Record extracts Block Start

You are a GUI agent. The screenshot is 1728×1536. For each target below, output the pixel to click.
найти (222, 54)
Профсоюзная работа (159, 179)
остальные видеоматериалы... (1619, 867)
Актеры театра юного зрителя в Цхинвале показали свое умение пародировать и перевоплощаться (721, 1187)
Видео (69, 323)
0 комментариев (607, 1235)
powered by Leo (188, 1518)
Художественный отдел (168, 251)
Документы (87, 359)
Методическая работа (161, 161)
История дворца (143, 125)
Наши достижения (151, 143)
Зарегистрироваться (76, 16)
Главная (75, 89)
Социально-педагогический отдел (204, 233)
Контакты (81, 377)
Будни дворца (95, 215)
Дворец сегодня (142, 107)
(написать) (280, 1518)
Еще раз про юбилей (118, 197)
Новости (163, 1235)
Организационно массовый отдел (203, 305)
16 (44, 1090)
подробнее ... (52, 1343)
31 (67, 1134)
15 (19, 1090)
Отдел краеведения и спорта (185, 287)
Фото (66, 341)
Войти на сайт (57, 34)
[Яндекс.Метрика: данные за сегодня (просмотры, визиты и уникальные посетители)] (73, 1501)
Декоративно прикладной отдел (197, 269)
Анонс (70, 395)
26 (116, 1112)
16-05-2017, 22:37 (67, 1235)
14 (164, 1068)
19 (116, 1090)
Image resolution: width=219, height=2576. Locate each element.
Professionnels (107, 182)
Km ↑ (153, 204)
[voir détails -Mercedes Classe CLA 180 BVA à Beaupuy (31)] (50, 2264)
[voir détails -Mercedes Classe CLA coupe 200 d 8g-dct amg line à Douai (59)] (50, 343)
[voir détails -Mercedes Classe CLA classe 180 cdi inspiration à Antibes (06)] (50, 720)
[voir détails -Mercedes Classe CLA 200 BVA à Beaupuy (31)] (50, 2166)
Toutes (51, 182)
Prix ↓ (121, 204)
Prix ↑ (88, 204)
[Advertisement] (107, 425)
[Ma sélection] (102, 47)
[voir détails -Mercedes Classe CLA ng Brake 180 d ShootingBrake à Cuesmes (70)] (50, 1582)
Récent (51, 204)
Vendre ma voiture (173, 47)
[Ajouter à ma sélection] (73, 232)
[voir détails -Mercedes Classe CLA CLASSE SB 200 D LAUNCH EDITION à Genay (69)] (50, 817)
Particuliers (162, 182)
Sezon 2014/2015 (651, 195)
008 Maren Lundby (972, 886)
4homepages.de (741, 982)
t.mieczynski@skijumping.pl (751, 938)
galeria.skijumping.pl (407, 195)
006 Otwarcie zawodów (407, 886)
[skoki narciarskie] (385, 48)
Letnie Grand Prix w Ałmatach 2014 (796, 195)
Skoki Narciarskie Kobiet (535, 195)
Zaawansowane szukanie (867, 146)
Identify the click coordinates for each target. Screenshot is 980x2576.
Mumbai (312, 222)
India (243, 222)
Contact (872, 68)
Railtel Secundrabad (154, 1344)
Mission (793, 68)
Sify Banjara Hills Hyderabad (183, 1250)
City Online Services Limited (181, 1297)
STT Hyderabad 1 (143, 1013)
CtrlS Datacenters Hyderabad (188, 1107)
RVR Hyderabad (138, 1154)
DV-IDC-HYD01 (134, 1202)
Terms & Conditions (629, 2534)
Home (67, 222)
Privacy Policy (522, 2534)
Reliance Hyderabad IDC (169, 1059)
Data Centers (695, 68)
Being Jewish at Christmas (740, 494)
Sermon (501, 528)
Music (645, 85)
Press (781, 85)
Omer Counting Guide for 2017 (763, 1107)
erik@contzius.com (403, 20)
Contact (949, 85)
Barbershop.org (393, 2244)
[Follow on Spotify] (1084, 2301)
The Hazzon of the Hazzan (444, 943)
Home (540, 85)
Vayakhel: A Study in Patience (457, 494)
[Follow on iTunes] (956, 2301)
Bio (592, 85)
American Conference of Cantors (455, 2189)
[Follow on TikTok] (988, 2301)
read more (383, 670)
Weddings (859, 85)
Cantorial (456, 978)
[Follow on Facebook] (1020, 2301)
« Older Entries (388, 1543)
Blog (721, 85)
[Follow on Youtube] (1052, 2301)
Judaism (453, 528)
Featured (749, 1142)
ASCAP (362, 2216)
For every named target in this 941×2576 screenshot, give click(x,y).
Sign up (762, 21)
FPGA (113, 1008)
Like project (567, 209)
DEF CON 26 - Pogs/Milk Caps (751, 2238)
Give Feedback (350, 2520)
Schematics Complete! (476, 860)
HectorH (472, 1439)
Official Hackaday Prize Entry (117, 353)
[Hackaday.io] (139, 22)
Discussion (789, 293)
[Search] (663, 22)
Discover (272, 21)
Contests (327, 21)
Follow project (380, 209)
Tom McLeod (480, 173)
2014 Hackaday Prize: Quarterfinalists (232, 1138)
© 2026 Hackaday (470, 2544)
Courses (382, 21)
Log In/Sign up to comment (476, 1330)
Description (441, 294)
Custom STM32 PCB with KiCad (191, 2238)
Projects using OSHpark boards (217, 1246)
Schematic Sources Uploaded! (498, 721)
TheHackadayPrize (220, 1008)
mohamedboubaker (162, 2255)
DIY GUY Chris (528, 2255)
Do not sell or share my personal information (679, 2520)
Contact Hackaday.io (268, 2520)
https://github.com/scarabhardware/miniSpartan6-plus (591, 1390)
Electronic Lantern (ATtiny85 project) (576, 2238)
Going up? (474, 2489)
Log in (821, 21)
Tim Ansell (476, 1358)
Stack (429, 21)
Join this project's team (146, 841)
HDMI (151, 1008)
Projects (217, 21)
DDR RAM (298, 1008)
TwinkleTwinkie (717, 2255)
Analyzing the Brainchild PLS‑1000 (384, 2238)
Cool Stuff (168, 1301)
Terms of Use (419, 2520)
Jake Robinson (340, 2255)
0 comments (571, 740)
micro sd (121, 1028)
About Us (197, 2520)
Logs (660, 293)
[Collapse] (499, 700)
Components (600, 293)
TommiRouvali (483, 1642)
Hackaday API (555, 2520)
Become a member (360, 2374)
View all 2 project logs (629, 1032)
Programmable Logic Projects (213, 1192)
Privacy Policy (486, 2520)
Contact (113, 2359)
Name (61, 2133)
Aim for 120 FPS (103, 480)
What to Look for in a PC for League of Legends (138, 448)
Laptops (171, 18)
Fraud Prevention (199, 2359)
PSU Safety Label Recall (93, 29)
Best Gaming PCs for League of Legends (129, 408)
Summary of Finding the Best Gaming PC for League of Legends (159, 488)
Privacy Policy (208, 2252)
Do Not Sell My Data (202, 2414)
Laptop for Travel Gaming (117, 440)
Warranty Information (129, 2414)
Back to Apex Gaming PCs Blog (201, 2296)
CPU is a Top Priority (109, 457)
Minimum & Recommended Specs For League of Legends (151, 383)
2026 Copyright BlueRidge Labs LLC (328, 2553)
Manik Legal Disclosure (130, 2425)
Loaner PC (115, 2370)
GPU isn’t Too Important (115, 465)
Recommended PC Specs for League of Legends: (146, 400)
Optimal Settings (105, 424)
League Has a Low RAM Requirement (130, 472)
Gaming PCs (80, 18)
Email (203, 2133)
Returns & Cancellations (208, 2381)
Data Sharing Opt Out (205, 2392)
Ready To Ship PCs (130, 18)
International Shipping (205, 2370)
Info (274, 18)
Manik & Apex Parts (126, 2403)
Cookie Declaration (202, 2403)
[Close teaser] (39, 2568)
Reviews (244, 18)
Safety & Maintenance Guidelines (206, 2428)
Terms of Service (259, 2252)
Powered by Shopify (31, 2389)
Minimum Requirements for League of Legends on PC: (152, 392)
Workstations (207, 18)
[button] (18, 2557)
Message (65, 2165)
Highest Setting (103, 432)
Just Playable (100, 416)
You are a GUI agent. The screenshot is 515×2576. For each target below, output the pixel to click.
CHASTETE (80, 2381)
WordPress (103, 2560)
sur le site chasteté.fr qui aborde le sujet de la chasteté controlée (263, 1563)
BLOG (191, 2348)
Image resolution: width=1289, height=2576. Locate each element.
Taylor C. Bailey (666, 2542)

Record extracts Block End

**Task to carry out**
Going back over the entries above, copy word for word every line from the one that has "остальные видеоматериалы... (1619, 867)" on through the one that has "Km ↑ (153, 204)".

**Your solution**
остальные видеоматериалы... (1619, 867)
Актеры театра юного зрителя в Цхинвале показали свое умение пародировать и перевоплощаться (721, 1187)
Видео (69, 323)
0 комментариев (607, 1235)
powered by Leo (188, 1518)
Художественный отдел (168, 251)
Документы (87, 359)
Методическая работа (161, 161)
История дворца (143, 125)
Наши достижения (151, 143)
Зарегистрироваться (76, 16)
Главная (75, 89)
Социально-педагогический отдел (204, 233)
Контакты (81, 377)
Будни дворца (95, 215)
Дворец сегодня (142, 107)
(написать) (280, 1518)
Еще раз про юбилей (118, 197)
Новости (163, 1235)
Организационно массовый отдел (203, 305)
16 (44, 1090)
подробнее ... (52, 1343)
31 (67, 1134)
15 (19, 1090)
Отдел краеведения и спорта (185, 287)
Фото (66, 341)
Войти на сайт (57, 34)
[Яндекс.Метрика: данные за сегодня (просмотры, визиты и уникальные посетители)] (73, 1501)
Декоративно прикладной отдел (197, 269)
Анонс (70, 395)
26 (116, 1112)
16-05-2017, 22:37 (67, 1235)
14 (164, 1068)
19 (116, 1090)
Image resolution: width=219, height=2576. Locate each element.
Professionnels (107, 182)
Km ↑ (153, 204)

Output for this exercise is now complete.